▶ **Your goal**
Reproduce the passage of the conservation post below without changes, starting at the words "Roadside Meeting, (detail) before" and stopping after "Titled, 1996, serigraph.".

▶ **Source document**
--

Friday, May 30, 2014

New Conservation



Art Museum registrar Bebe Lovejoy recently returned from Chicago with six newly conserved paintings and two conserved frames. The paintings were conserved by Barry Bauman, who, after retiring from the Art Institute of Chicago, began offering free conservation to nonprofits. (The only expense required from the nonprofit is for materials.)

Ms. Caroline Taplin Ruschell, in loving memory of her father, gave a gift of two oil paintings that were among the six conserved by Bauman. Ms. Ruschell gave an additional gift to help pay for the restoration materials and for the frame restoration.  One of those paintings, Roadside Meeting by Alvan Fisher, along with its newly conserved frame, is now on view in the Museum gallery.

ALVAN FISHER, Roadside Meeting, oil on canvas

Roadside Meeting, (detail) before conservation

Roadside Meeting, (detail) after conservation

 

Tuesday, May 20, 2014

Roy Lichtenstein

ROY LICHTENSTEIN, Titled, 1996, serigraph.

--

▶ **Provided material**
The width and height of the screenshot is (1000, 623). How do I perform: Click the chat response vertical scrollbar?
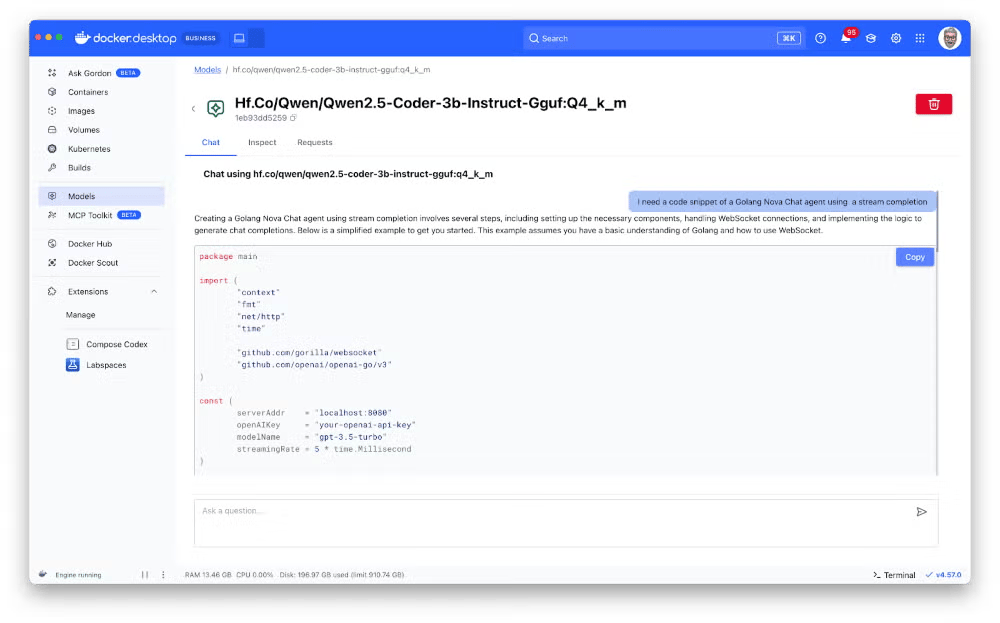click(937, 221)
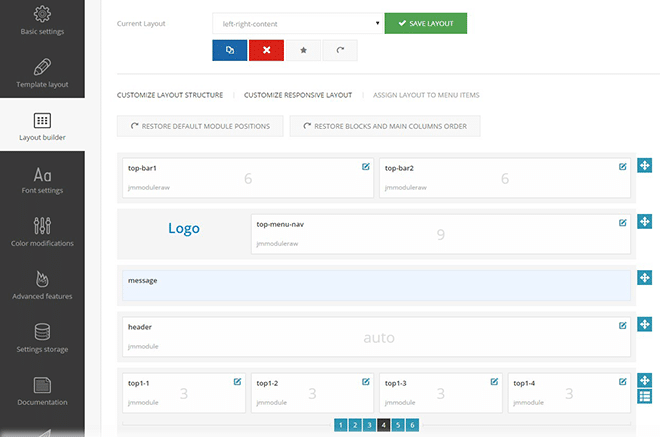The height and width of the screenshot is (437, 660).
Task: Open Color modifications in the sidebar
Action: point(42,232)
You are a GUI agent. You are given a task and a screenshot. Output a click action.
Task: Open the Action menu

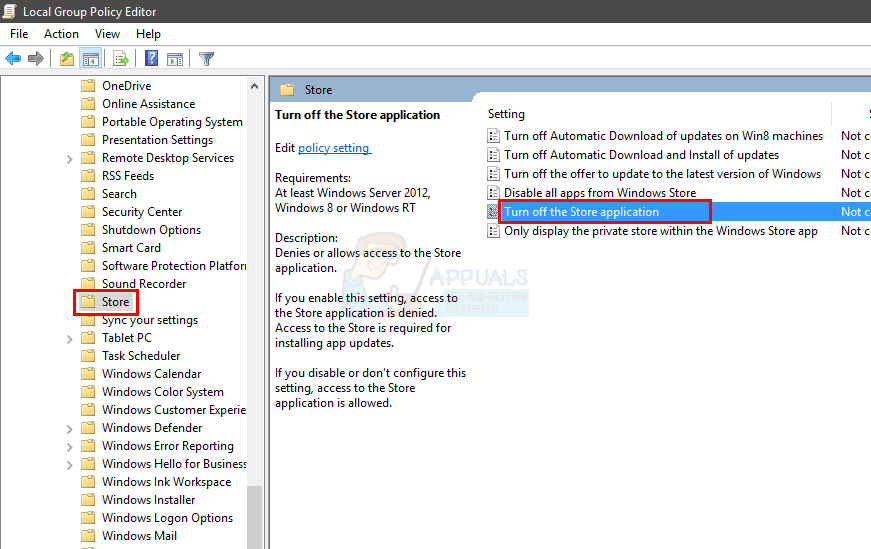click(x=61, y=34)
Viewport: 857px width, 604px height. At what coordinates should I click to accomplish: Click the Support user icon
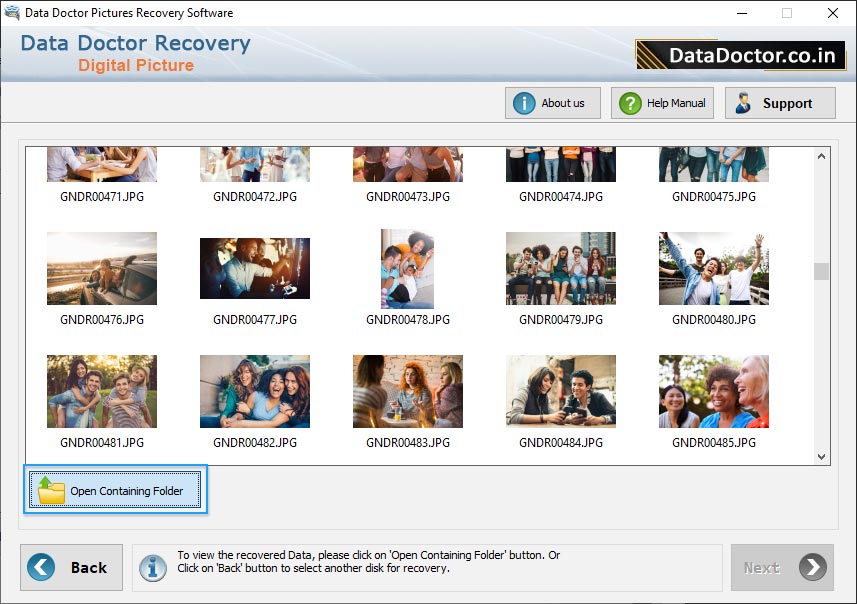click(745, 103)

--

▶ **Problem solution**
Roadside Meeting, (detail) before conservation

Roadside Meeting, (detail) after conservation

 

Tuesday, May 20, 2014

Roy Lichtenstein

ROY LICHTENSTEIN, Titled, 1996, serigraph.